**PROBLEM REQUIREMENTS:** An unchanged copy of all the lines below is expected, and it should contain no pictures.

**Entries taken from a collection:**
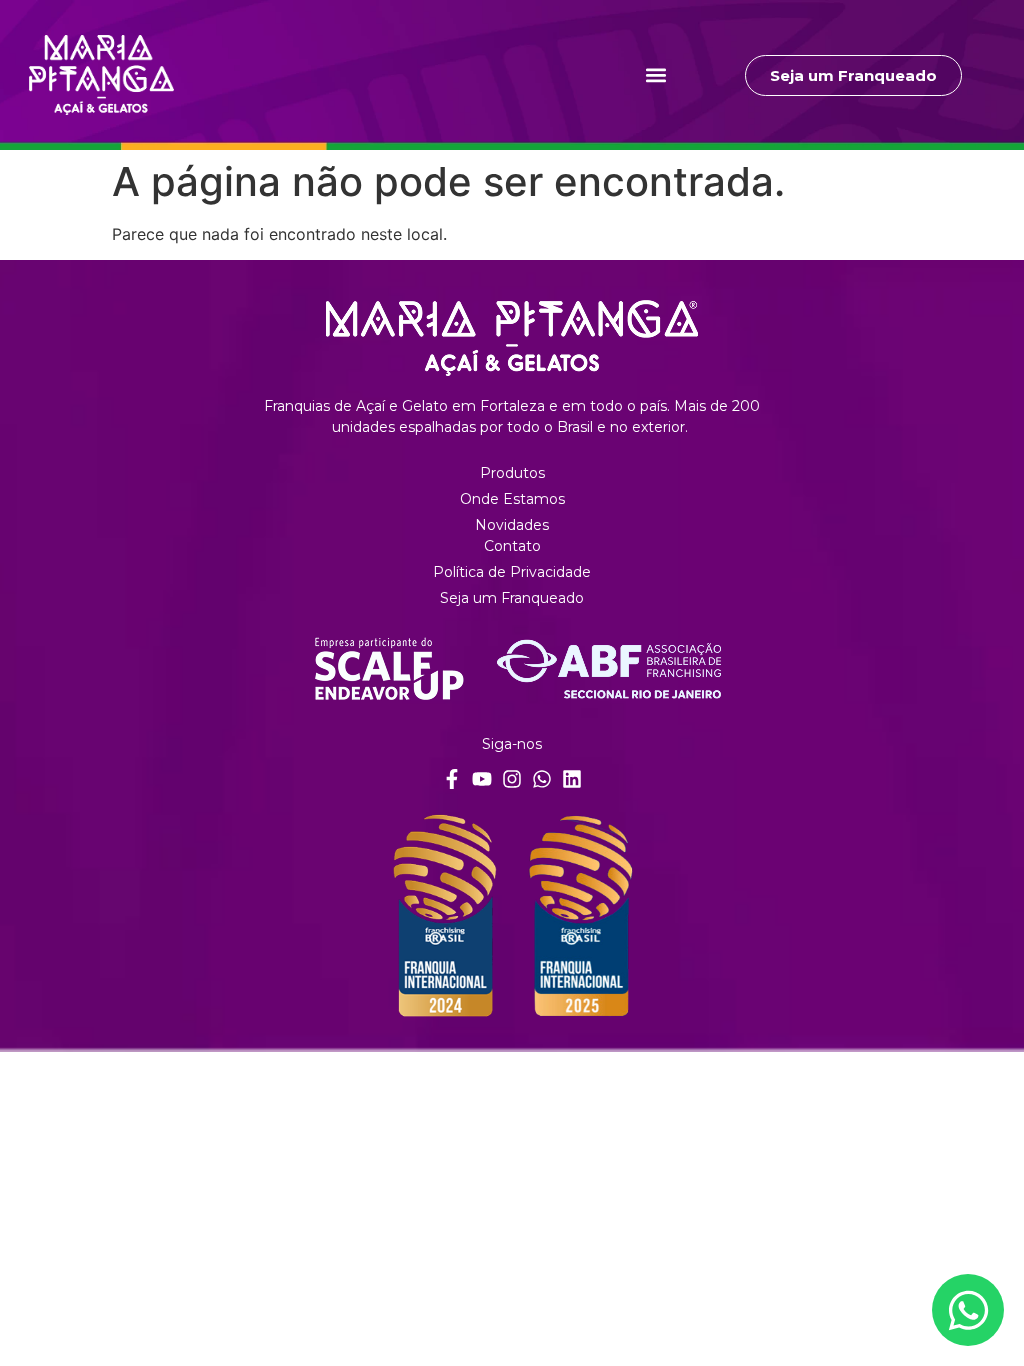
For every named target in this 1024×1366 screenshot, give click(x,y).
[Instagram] (512, 779)
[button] (656, 75)
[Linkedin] (572, 779)
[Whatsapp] (542, 779)
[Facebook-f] (452, 779)
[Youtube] (482, 779)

**ANSWER AREA:**
For every named target in this 1024×1366 screenshot, give click(x,y).
[Instagram] (512, 779)
[button] (656, 75)
[Linkedin] (572, 779)
[Whatsapp] (542, 779)
[Facebook-f] (452, 779)
[Youtube] (482, 779)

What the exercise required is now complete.